Внезапно меня захлестывает ощущение, что все происходящее невероятно, фантастически странно. Я беседую со старым бродягой. Немец берет с меня слово хранить тайну. И все это происходит в душный летний предгрозовой полдень, в какой-то яме, вырытой под пышным кустом бузины. А самое странное состоит в том, что это вовсе и не странно. И в бузине, и в осыпающихся кирпичах, и в этой подземной яме, в душном дне, в этом больном человеке есть что-то очень обыкновенное.
– Как Милли? – спрашивает он.
– Нормально, – пожимаю плечами я.
Он знает имена всех нас. Мороз подирает по коже от мысли, что немец, то есть враг, свалившийся ночью с неба, говорит на нашем языке в точности как мы; он досконально все знает про нас и нашу жизнь, прямо как будто свой. Явился, значит, и в наших самых потаенных местах начал вести в темноте за нами слежку. Невидимый, ходил, словно призрак, среди нас и вызнал наши имена, запомнил нас в лицо.

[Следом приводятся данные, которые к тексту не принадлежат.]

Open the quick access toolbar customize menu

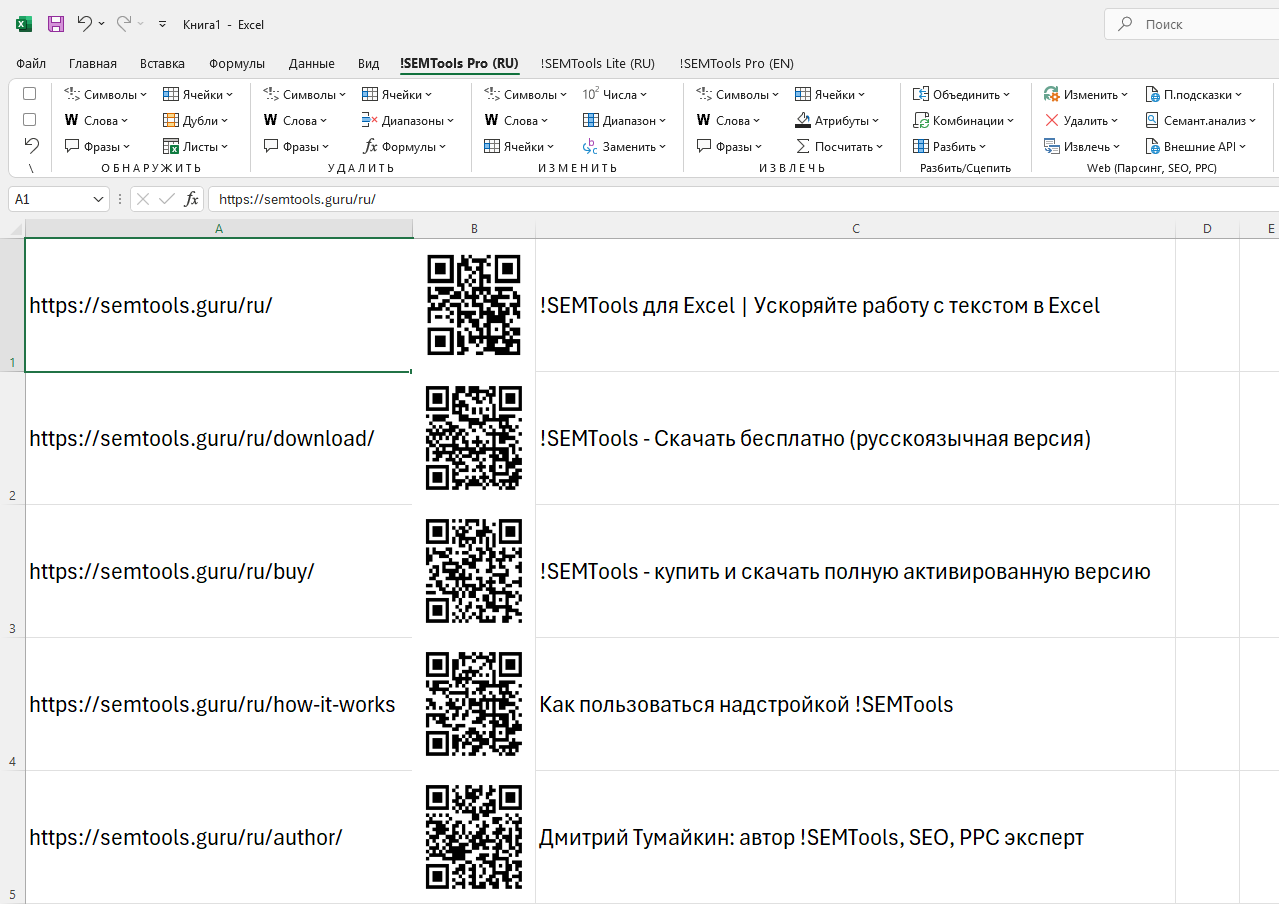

– А как поживает… – И смолк. Видимо, пытается вспомнить имя еще одного человека, про которого хочет спросить. – …мать Милли? – наконец произносит он.
– Нормально, – опять говорю я и пожимаю плечами.
До чего же у него обыкновенный, знакомый голос. Но ведь сам он вовсе не обыкновенный и не знакомый! Он – старый бродяга, чумазый и бородатый. Еще и немец! И от этой его особенности никуда не денешься, она – неотъемлемая часть его натуры, как у мистера Горта – склонность к убийству; она так же вкрадчива и неотвязна, как запах база, черной бузины, преследующий меня всю жизнь, и такая же нечистая, антисанитарная, как микробы, которые этот чужак распространяет.
– Тебя собаки облаивали, я слышал, – говорит он. – Ты их разве не боишься?
Я опять пожимаю плечами.
– А если б я попросил: «Вот ведро, сходи мимо собак к колодцу за „Коттеджами“ и принеси мне воды»?..
Я киваю. Он, однако, не делает попытки дать мне ведро.
– Ага, еще как пойдешь, только пятки засверкают, – хмыкает он. – Лишь бы убраться от меня подальше. Пойти-то пойдешь, да только не вернешься.
Я ничего не говорю. Он ведь все сказал за меня.
– Бедный малыш, – говорит он совсем другим тоном. – Но так ведь оно и происходит. Когда вступаешь в игру, ты – орел, герой из героев. Но игра-то продолжается, час от часу становится страшнее, и ты выдыхаешься – невозможно же быть орлом бесконечно. И вот однажды ночью все рушится. Ты летишь в полной тьме, за пятьсот миль от дома, и вдруг тьма оказывается внутри тебя тоже. В голове, в животе. Ты отключаешься, как заглохший мотор. Не в состоянии ни думать, ни шевелиться. Ничего не видишь, не слышишь. А тьму целиком затопляет вопль ужаса, отчаянный, нескончаемый, и вырывается он из тебя, из твоего нутра.
Он заплакал. Ни с того ни с сего, на каком-то слове. Я рад был бы оказаться где угодно, хоть на краю земли. Но конечно же должен сидеть и ждать продолжения.
– И тогда твоим товарищам приходится доставлять тебя домой, – шепчет он. – Их тоже гложет тоска, но они обязаны держать себя в руках и довезти тебя до дому. Они верили в тебя, а ты их подвел. И ты уже никогда не сможешь смотреть им в глаза, никогда не будешь с ними на равных. С того дня ты – отверженный. Тебе места больше нет нигде.
Его снова начинает трясти, поэтому плачет он неровно, со странными прерывистыми всхлипами. Постепенно плач стихает.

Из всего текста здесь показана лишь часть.